Reviewing the customer-cashier interactions from the ice cream parlor lecture
example may be helpful.
The worker
threads should also loop repeatedly, blocking within each
iteration until the dispatcher thread signals it to execute an assigned
function. Once signaled, the worker should invoke the function, wait for it to
execute, then mark itself as available so that it can be discovered and
selected again by the dispatcher.
The wait
function should wait until the ThreadPool is completely idle. It
should be possible to call wait
multiple times, and wait
should be
thread-safe.
The ThreadPool
destructor should wait until all functions have been executed
(it’s fine to call wait
), then dispose of any ThreadPool
resources. Our
solution doesn’t use any dynamic memory allocation, but if you use it, then be
sure to free resources.
You can test your ThreadPool
using tptest.c
and tpcustomtest.c
(which
compile to tptest
and tpcustomtest
). If you use dynamic memory allocation,
make sure that you do not leak any memory. (You shouldn’t need to.)
Can I implement ThreadPool without a dispatcher thread?

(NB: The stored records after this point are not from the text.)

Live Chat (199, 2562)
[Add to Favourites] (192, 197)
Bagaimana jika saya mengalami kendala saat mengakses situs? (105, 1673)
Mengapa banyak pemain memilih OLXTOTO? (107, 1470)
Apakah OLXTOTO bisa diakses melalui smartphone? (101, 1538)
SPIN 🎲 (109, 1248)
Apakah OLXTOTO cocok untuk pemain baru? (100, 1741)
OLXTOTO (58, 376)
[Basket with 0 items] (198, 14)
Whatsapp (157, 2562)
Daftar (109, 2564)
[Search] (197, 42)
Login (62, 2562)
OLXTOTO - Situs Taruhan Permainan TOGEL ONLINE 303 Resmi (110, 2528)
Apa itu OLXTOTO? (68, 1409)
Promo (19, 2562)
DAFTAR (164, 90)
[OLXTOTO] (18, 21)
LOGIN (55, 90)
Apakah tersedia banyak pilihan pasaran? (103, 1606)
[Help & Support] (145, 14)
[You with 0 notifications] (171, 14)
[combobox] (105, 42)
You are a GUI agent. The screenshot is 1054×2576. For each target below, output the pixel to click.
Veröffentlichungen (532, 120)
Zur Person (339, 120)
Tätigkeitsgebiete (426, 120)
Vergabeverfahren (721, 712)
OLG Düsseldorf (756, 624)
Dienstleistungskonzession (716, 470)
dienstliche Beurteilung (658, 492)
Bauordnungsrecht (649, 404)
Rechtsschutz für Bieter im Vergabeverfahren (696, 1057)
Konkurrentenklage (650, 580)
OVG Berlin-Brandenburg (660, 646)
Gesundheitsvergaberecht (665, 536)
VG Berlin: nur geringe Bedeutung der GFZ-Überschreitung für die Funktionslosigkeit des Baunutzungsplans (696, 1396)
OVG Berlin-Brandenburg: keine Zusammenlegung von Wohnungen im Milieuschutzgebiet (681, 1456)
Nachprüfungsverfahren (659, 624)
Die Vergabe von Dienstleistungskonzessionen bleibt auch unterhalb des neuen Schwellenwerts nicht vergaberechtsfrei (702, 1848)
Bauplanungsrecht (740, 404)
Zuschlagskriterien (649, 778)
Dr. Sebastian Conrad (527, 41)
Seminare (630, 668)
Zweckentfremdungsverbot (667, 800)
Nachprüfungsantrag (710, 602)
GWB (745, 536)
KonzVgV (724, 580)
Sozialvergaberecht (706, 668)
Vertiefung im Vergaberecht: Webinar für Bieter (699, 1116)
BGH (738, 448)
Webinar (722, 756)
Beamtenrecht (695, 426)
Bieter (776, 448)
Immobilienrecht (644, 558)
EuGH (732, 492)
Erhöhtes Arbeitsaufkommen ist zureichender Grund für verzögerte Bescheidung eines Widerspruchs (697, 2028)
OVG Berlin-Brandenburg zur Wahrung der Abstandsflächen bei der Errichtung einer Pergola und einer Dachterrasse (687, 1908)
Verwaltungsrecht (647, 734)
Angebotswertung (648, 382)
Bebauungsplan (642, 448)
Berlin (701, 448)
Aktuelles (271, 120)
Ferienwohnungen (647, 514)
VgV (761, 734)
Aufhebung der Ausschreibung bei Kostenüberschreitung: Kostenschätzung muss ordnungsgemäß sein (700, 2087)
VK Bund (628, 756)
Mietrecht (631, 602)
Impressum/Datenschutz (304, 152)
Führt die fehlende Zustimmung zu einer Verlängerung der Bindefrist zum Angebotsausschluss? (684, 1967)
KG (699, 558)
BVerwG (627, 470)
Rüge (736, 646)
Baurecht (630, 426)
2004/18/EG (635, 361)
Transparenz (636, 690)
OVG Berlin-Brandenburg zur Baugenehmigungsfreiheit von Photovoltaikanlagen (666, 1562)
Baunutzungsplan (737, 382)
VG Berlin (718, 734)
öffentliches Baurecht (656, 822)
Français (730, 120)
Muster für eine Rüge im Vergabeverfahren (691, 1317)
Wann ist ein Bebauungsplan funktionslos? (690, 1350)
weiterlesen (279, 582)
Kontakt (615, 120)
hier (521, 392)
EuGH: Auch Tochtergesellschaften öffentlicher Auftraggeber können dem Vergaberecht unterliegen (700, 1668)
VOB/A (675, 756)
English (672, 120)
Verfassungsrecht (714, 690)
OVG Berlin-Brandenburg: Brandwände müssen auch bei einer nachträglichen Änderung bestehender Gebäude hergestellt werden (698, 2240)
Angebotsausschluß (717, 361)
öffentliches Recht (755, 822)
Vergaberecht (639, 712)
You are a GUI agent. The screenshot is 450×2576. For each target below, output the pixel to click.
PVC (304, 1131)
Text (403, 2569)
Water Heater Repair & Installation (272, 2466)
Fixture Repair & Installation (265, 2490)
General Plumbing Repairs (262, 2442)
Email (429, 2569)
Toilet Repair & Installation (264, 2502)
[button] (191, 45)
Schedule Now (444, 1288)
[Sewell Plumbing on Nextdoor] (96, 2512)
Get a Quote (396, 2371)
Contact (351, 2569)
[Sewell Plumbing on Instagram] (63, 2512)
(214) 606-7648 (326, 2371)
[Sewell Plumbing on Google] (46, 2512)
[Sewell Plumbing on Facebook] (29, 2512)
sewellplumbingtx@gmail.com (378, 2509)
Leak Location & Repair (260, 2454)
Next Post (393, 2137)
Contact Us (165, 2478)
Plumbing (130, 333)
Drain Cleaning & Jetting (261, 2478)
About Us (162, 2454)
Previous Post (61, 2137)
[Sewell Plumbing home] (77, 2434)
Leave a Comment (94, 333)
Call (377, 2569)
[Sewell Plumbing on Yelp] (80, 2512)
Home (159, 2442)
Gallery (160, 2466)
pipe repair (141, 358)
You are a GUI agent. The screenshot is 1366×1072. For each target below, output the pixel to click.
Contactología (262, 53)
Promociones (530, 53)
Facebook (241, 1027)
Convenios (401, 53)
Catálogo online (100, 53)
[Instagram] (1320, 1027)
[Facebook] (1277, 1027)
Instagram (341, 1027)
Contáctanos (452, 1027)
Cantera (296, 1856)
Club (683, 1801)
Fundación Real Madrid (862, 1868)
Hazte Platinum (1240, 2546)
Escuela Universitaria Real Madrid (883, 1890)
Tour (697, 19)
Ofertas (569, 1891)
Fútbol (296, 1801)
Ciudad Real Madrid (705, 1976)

Yes; it’s quite possible to implement a scheme where workers are notified of
incoming work, and then they pull work off the queue without the dispatcher
specifically handing the work to them. However, we want you to implement
ThreadPool
with a dispatcher thread. It’s better practice with thread
communication/synchronization, and the dispatcher thread is essential to
implementing more capable ThreadPool
s (such as a ThreadPool
with lazy
initialization, where the worker threads aren’t created unless they’re actually
needed).
Milestone 4: Multithreaded version, final draft
Update your archive
solution to use a ThreadPool
of size 16. For each URL
you want to download, you’ll want to schedule a thunk in the pool that
downloads that thread and adds it to the index. Be careful of where you call
ThreadPool::wait
; although you called thread::join
in almost every thread
in Milestone 2, you will want to be more conservative here so that you’re
efficient with thread usage.
Ensure your final solution still meets the requirements presented in Milestone 1.